Equal Pay Negotiations’ Katie Donovan. FayFoto/Boston © 2010 FAYFOTO/Boston
FayFoto/Boston © 2010 FAYFOTO/Boston

Katie Donovan started the movement to ban employers from asking about salary history in job interviews—one way that the cycle of lower pay for women and other underrepresented groups is perpetuated as employees move from job to job. Laws governing how or whether employers can ask about salary history started with a ban in Massachusetts and have now spread to 13 states and 12 cities. Donovan now works as a consultant on pay equality through her business Equal Pay Negotiations.

Donovan talks to Fortune about what the next signature issue will be in the movement for pay equity and how to keep the movement for pay equality going year-round.

Fortune: Why was salary history the first major equal pay issue that you chose to take legislative action on?

Donovan: In October 2011, I was interviewed for a documentary that never got released. But one of the questions was, ‘If you could write policy, what would the policy work be that you’d write?’ And I knew that mathematically, we’re never going to achieve pay equity if we’re always using a number from underpayment to determine future payments. I said, there are two things that I care about. Ban the use of salary history. And actually have jobs list what they pay when they’re posted. I just think that should be transparent. Jobs, for 99% of us, are the most important financial decision we make because everything else is based on it.

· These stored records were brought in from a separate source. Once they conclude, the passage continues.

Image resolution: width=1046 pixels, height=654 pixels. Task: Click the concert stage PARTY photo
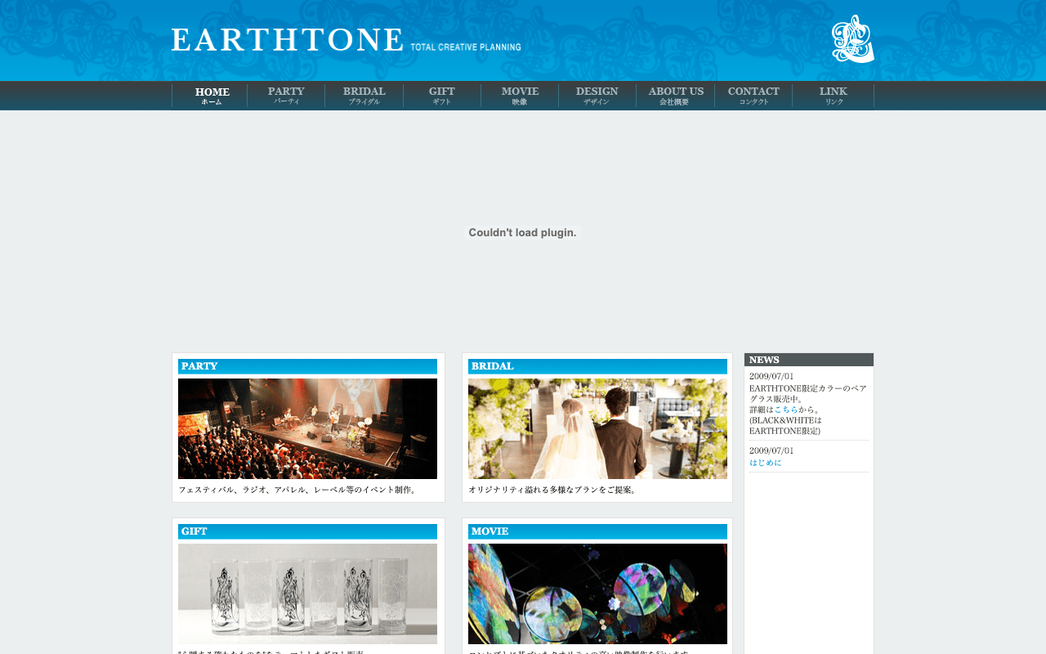307,428
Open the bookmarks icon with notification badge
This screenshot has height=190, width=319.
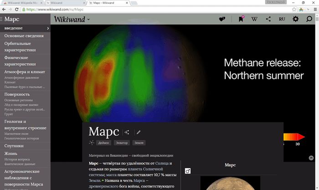point(241,19)
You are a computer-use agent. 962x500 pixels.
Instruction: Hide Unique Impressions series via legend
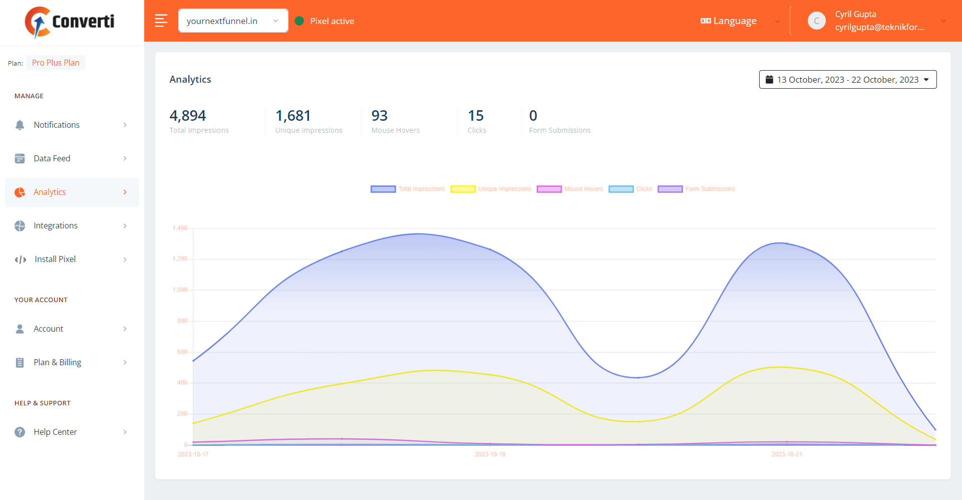click(x=491, y=189)
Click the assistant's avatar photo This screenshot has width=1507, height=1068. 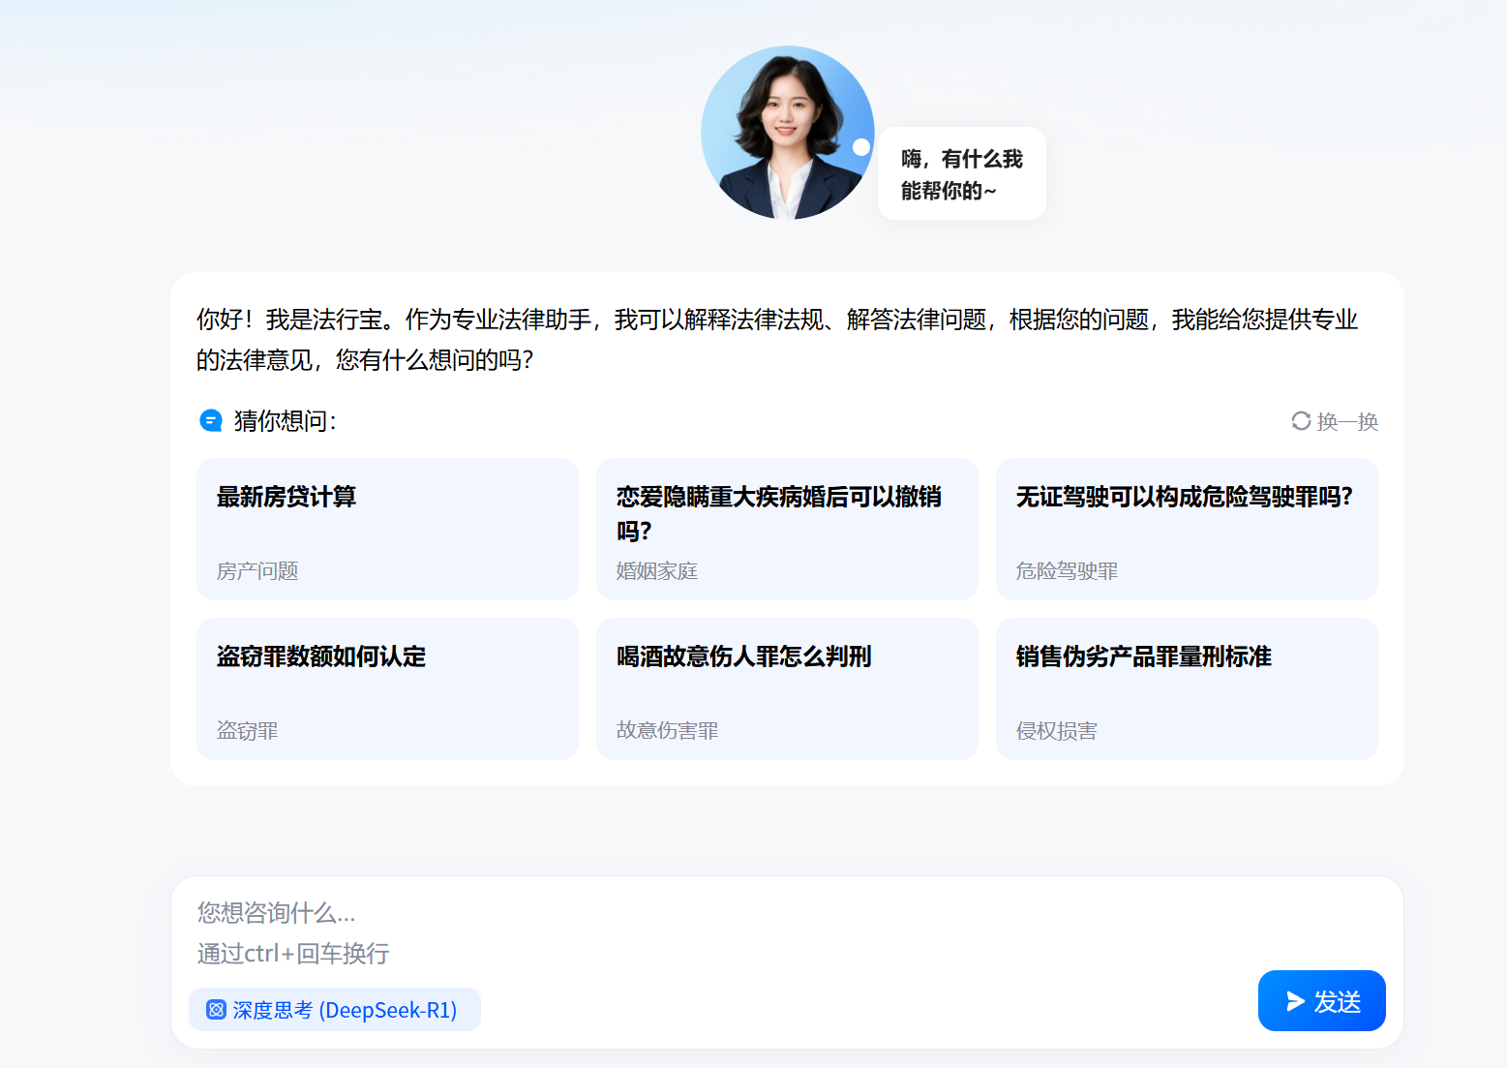tap(787, 133)
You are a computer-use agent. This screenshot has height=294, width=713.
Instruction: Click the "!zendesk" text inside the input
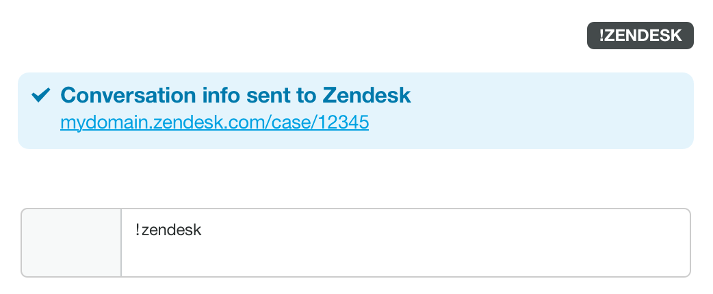coord(168,230)
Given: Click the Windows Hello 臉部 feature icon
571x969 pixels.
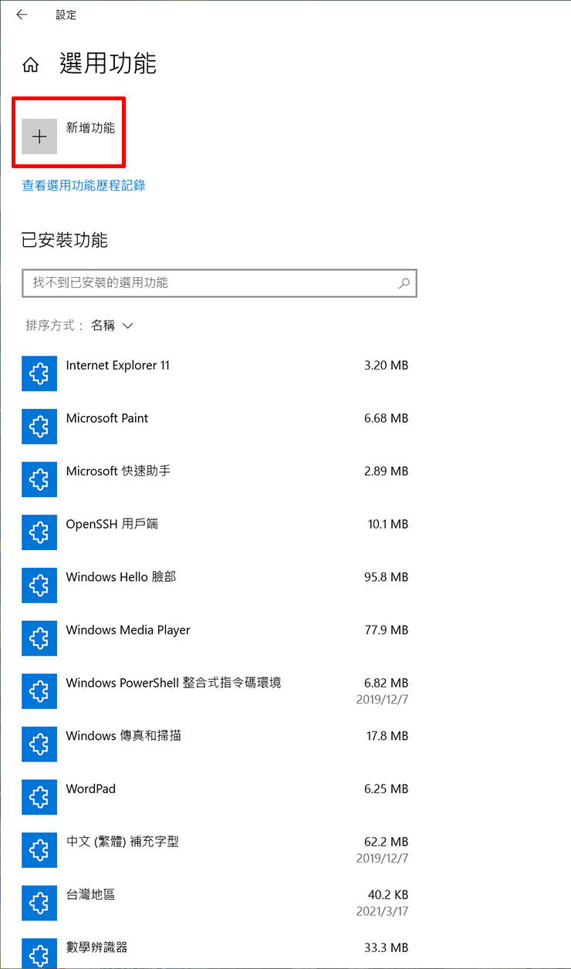Looking at the screenshot, I should coord(39,585).
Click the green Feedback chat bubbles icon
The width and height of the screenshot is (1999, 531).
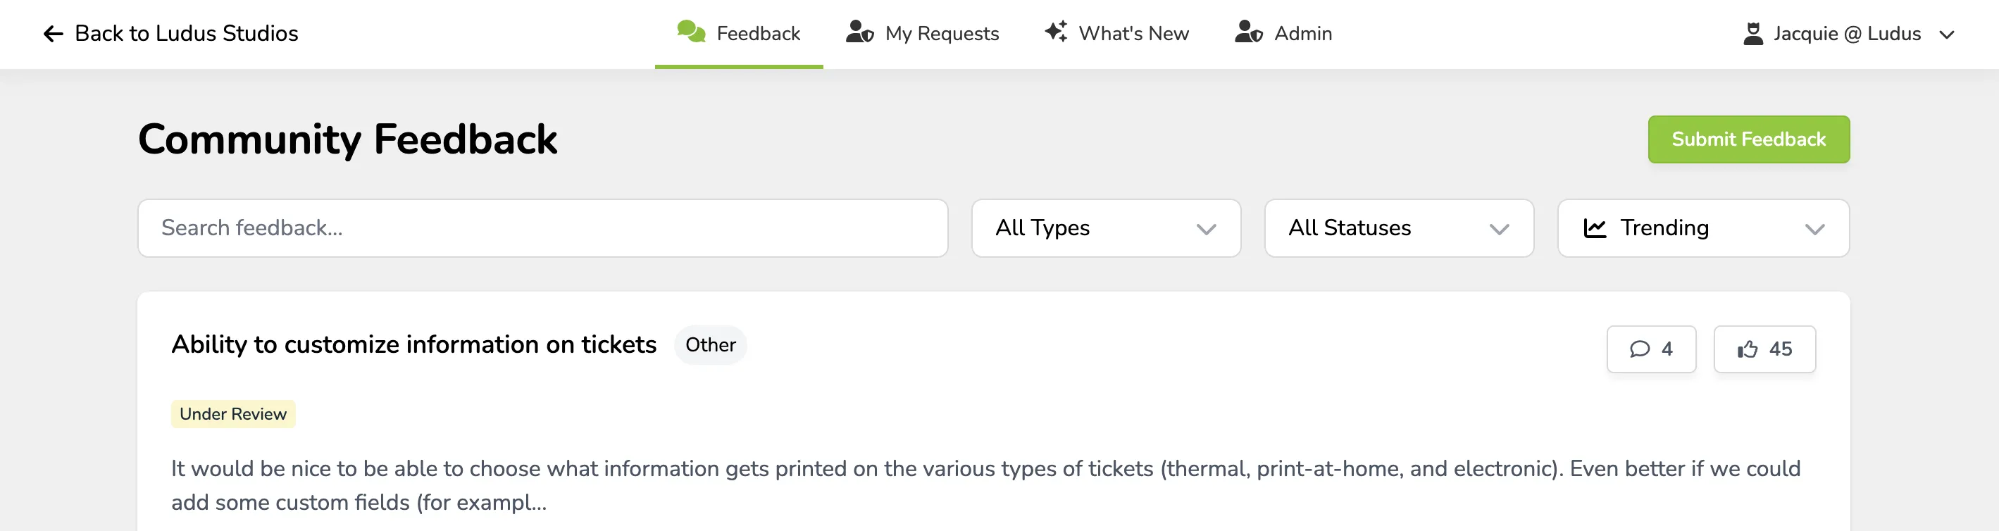pyautogui.click(x=691, y=32)
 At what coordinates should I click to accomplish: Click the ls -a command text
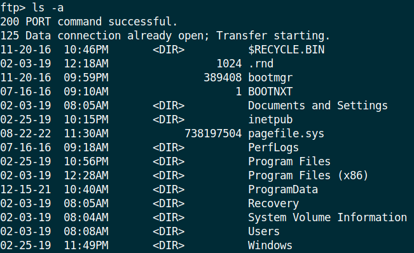[48, 8]
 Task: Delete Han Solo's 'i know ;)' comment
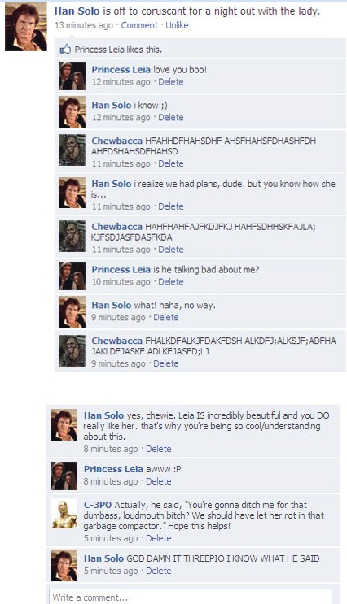pos(170,118)
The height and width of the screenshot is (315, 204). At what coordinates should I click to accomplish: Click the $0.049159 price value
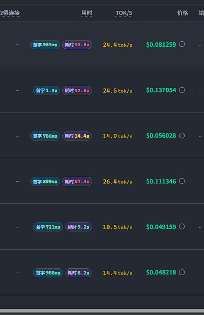[161, 227]
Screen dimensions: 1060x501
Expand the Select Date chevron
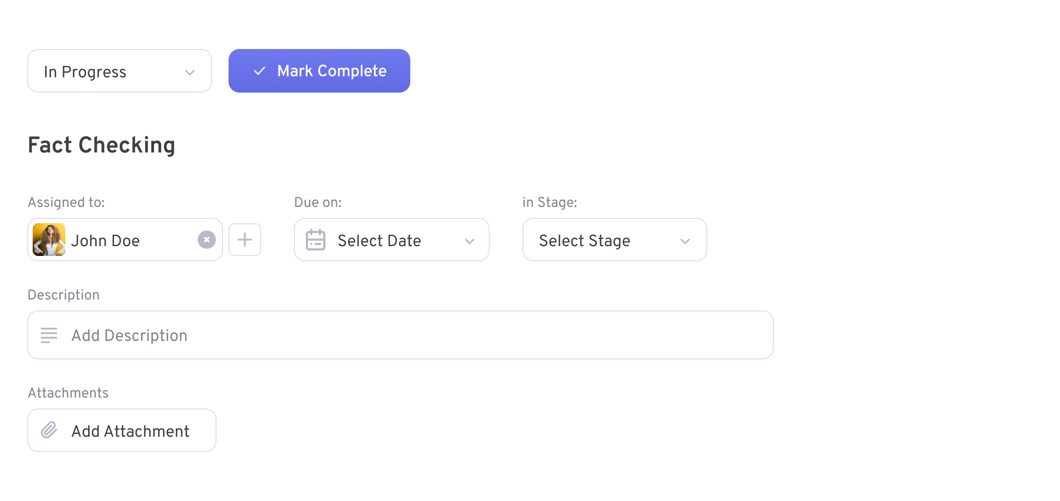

What’s your take on the status of salary history bans nationwide?

I’m actually surprised how quickly it’s being adopted. There are 13 states including Massachusetts that have either laws that restrict or banned it, or executive orders that do so. And then there are 12 cities that have laws or executive orders banning its use or restricting its use. When you [explain the problem] out loud, people are like, ‘Oh, yeah!’ And yet everyone uses the [salary history] question. Employers with national presences have already adopted [bans of the question] for all their locations regardless of what the local laws are. So it’s getting good traction.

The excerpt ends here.